On the Annihilator Ideal of an Inverse Form

Let $K$ be a field. We simplify and extend work of Althaler \& D\"ur on finite sequences over $K$ by regarding $K[x^{-1},z^{-1}]$ as a $K[x,z]$ module, and studying forms in $K[x^{-1},z^{-1}]$ from first principles. Then we apply our results to finite sequences. First we define the annihilator ideal $I_F$ of a non-zero form $F\in K[x^{-1},z^{-1}]$, a homogeneous ideal.
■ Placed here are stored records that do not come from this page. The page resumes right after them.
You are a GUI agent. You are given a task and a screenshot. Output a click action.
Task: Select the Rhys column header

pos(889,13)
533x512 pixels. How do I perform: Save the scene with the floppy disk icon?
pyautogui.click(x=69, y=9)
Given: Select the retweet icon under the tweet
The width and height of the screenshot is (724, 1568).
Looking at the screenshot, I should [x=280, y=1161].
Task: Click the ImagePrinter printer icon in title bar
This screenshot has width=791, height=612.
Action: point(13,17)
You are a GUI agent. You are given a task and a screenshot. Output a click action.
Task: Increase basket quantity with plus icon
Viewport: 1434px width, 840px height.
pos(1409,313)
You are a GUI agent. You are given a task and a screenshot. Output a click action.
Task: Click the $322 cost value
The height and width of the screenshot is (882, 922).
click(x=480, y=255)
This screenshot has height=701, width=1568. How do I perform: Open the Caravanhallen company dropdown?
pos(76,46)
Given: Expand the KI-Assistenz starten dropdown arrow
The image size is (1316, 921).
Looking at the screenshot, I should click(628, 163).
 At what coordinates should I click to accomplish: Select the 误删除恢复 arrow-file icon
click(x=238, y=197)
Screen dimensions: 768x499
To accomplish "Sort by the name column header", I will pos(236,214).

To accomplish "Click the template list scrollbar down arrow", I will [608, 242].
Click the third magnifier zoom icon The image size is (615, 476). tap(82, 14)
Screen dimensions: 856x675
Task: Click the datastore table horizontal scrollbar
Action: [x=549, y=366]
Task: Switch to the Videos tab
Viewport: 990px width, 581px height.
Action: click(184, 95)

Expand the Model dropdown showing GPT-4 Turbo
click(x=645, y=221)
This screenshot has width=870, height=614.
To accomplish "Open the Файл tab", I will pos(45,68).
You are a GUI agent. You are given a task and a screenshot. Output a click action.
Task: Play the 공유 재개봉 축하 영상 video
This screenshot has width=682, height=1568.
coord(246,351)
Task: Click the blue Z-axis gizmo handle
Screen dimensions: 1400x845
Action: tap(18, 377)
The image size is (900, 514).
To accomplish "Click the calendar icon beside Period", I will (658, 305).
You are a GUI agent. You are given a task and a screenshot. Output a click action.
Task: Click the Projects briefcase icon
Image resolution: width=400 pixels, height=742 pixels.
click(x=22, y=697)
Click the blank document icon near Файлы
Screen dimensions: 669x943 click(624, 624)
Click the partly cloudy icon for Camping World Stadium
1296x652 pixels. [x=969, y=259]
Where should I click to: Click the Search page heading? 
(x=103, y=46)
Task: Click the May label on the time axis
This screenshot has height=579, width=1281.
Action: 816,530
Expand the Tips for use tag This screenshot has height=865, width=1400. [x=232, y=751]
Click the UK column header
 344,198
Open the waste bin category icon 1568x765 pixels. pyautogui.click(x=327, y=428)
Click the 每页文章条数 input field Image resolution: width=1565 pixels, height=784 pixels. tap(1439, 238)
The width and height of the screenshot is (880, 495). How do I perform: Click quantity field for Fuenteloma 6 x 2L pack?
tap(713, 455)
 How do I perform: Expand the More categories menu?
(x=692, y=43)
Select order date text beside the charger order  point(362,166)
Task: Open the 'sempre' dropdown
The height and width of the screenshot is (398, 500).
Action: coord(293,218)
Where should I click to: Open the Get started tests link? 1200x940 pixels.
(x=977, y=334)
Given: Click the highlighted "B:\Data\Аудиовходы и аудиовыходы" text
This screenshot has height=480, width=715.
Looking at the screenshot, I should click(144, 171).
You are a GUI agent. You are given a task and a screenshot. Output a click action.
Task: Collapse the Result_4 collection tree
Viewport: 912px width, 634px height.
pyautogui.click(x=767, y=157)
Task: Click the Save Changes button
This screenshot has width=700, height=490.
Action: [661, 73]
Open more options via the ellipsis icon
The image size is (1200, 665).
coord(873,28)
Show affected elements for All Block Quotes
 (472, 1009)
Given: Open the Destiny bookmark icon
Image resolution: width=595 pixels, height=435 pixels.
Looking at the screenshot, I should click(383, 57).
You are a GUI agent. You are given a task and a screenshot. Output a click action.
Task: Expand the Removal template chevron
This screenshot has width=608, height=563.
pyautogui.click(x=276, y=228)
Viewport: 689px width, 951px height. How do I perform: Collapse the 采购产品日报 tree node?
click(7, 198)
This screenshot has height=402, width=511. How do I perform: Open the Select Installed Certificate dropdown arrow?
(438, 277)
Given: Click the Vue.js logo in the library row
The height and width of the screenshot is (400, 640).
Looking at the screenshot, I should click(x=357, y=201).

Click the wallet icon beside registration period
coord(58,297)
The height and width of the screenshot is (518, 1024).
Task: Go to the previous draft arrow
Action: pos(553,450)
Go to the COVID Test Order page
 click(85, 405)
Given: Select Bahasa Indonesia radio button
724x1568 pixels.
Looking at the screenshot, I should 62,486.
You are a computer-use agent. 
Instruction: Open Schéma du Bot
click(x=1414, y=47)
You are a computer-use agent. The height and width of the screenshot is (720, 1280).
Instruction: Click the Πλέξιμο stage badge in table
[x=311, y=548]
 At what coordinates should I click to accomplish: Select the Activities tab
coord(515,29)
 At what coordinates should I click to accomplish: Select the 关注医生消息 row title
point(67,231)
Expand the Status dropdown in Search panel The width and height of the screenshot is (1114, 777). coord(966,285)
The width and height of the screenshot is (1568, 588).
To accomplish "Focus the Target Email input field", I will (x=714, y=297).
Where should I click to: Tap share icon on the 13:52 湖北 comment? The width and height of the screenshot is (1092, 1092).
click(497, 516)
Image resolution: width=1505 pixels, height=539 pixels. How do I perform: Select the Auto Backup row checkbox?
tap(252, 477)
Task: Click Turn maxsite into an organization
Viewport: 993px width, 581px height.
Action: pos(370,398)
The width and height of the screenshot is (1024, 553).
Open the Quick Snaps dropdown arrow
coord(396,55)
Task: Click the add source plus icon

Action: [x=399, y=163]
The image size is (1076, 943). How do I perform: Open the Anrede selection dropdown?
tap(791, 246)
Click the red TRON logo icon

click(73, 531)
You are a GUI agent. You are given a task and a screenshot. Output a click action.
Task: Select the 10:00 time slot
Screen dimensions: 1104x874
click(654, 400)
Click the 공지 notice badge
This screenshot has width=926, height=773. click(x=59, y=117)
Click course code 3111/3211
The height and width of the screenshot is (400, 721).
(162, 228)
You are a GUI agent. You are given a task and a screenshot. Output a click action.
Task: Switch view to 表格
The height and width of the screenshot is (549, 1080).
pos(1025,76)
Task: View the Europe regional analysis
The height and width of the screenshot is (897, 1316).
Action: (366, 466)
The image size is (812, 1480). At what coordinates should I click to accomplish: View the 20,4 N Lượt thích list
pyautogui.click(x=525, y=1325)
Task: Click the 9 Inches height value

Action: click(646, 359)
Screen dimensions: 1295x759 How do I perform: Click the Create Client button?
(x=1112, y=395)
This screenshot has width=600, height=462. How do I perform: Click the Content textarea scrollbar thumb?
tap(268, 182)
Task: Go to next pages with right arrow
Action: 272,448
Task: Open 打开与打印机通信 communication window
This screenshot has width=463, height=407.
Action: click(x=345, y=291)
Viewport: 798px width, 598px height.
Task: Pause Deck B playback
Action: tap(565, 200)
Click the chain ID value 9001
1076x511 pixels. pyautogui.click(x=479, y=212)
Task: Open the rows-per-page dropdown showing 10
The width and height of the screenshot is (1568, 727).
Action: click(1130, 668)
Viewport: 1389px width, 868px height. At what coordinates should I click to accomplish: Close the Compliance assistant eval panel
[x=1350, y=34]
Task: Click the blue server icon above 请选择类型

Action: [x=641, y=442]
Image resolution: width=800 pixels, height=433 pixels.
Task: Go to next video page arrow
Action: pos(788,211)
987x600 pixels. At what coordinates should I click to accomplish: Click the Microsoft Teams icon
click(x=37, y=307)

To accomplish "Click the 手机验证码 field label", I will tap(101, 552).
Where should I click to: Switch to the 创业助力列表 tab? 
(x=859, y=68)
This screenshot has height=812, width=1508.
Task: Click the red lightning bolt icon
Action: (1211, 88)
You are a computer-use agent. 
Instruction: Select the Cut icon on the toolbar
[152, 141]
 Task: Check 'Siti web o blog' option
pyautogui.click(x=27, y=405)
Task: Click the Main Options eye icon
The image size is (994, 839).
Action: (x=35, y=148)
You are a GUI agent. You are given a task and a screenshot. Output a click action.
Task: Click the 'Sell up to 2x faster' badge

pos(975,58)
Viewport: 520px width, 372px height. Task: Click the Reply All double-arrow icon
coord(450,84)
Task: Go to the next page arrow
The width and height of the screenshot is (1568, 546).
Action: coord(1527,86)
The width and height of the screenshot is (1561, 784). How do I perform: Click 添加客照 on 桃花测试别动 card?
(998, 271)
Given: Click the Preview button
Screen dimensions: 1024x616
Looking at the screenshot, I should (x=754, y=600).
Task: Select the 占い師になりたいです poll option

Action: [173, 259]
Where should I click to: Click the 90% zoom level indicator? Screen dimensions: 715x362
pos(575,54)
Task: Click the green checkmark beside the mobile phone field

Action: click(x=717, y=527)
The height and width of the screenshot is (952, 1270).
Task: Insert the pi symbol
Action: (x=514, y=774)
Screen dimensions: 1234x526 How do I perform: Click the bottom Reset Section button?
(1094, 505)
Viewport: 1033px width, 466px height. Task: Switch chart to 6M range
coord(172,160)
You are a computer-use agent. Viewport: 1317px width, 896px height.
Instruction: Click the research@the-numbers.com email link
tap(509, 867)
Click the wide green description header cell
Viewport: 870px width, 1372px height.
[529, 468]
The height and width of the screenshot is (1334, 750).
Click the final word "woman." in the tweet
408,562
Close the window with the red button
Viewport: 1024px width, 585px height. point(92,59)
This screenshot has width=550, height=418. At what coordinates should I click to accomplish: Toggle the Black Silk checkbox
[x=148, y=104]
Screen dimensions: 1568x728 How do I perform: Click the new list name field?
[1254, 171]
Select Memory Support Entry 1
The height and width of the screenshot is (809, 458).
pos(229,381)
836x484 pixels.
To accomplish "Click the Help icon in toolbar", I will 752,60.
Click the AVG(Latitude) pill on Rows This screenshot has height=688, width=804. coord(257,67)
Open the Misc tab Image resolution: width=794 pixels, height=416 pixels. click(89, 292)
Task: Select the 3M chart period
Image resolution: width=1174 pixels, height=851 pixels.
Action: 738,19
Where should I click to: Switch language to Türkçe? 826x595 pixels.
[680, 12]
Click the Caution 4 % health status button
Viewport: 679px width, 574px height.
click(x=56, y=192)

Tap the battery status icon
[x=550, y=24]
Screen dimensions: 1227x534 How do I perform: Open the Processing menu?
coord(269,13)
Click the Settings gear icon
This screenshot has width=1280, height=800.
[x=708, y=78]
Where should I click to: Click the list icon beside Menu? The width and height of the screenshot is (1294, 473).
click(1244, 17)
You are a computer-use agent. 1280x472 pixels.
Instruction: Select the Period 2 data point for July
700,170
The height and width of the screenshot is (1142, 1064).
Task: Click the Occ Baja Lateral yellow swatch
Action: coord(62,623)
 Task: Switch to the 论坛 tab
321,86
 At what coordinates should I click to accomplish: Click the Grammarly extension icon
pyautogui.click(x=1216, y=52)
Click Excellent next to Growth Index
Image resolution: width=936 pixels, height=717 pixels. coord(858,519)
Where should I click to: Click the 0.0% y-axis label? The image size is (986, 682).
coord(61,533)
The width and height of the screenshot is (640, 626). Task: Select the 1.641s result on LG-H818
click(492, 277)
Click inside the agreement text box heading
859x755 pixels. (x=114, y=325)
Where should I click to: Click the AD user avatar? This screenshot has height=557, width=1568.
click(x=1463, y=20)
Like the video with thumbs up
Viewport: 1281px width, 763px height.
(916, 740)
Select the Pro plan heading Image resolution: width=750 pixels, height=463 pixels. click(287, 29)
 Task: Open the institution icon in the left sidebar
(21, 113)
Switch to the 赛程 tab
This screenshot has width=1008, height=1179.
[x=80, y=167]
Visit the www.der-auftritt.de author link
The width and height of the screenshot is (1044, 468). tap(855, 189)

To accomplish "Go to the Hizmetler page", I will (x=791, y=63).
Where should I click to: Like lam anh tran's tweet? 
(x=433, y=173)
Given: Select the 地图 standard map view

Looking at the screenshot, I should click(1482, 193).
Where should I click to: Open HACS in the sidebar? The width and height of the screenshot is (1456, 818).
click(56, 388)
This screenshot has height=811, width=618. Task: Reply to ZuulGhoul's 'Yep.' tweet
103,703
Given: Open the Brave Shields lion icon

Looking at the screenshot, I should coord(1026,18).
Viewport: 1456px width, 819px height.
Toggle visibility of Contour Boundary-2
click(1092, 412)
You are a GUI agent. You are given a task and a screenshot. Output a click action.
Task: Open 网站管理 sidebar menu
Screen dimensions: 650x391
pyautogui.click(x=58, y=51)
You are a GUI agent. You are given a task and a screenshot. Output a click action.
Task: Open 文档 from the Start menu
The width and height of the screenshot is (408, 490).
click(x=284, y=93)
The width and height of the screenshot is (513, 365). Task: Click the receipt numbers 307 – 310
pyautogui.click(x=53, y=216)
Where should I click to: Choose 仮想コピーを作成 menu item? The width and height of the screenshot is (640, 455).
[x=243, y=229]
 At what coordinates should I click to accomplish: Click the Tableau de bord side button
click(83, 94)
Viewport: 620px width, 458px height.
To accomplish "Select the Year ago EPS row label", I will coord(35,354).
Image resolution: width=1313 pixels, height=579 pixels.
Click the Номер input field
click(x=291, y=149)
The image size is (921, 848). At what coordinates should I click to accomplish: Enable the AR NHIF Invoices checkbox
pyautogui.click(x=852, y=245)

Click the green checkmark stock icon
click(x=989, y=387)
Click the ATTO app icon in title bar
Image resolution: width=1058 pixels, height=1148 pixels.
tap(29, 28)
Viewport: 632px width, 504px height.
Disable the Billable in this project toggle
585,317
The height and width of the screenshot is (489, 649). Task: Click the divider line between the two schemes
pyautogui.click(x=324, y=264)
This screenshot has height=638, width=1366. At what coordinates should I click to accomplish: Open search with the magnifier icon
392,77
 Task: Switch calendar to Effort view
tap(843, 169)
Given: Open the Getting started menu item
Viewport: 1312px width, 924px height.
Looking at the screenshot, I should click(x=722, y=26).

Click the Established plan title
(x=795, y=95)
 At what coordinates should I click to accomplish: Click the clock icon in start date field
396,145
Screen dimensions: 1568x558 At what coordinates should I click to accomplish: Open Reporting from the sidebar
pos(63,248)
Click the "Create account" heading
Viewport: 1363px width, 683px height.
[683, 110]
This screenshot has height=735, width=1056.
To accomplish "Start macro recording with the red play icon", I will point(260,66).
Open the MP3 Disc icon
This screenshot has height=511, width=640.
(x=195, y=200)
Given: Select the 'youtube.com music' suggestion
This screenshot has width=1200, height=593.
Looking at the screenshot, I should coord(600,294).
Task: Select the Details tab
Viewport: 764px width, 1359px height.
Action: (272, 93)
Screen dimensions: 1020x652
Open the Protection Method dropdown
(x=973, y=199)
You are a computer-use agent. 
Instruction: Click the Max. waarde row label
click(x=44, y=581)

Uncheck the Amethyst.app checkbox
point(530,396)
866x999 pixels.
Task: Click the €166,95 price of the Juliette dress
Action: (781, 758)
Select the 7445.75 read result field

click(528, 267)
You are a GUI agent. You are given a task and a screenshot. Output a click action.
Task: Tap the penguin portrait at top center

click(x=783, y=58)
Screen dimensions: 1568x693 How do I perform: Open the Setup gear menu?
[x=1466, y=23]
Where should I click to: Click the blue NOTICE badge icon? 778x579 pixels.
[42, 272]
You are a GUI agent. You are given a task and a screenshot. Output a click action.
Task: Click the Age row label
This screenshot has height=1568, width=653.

We inductively construct an ordered pair ($f_1$\,,\,$f_2$) of forms which generate $I_F$\,; our generators are special in that $z$ does not divide the leading grlex monomial of $f_1$ but $z$ divides $f_2$\,, and the sum of their total degrees is always $2-|F|$, where $|F|$ is the total degree of $F$. We show that $f_1,f_2$ is a maximal regular sequence for $I_F$, so that the height of $I_F$ is 2. The corresponding algorithm is $\sim |F|^2/2$. The row vector obtained by accumulating intermediate forms of the construction gives a minimal grlex Gr\"obner basis for $I_F$ for no extra computational cost other than storage and apply this to determining $\dim_K (K[x,z] /I_F)$\,. We show that either the form vector is reduced or a monomial of $f_1$ can be reduced by $f_2$\,. This enables us to efficiently construct the unique reduced Gr\"obner basis for $I_F$ from the vector extension of our algorithm. Then we specialise to the inverse form of a finite sequence, obtaining generator forms for its annihilator ideal and a corresponding algorithm which does not use the last 'length change' of Massey. We compute the intersection of two annihilator ideals using syzygies in $K[x,z]^5$. This improves a result of Althaler \& D\"ur. Finally, dehomogenisation induces a one-to-one correspondence ($f_1$\,,$f_2$) $\mapsto$ (minimal polynomial, auxiliary polynomial), the output of the author's variant of the Berlekamp-Massey algorithm. So we can also solve the LFSR synthesis problem via the corresponding algorithm for sequences.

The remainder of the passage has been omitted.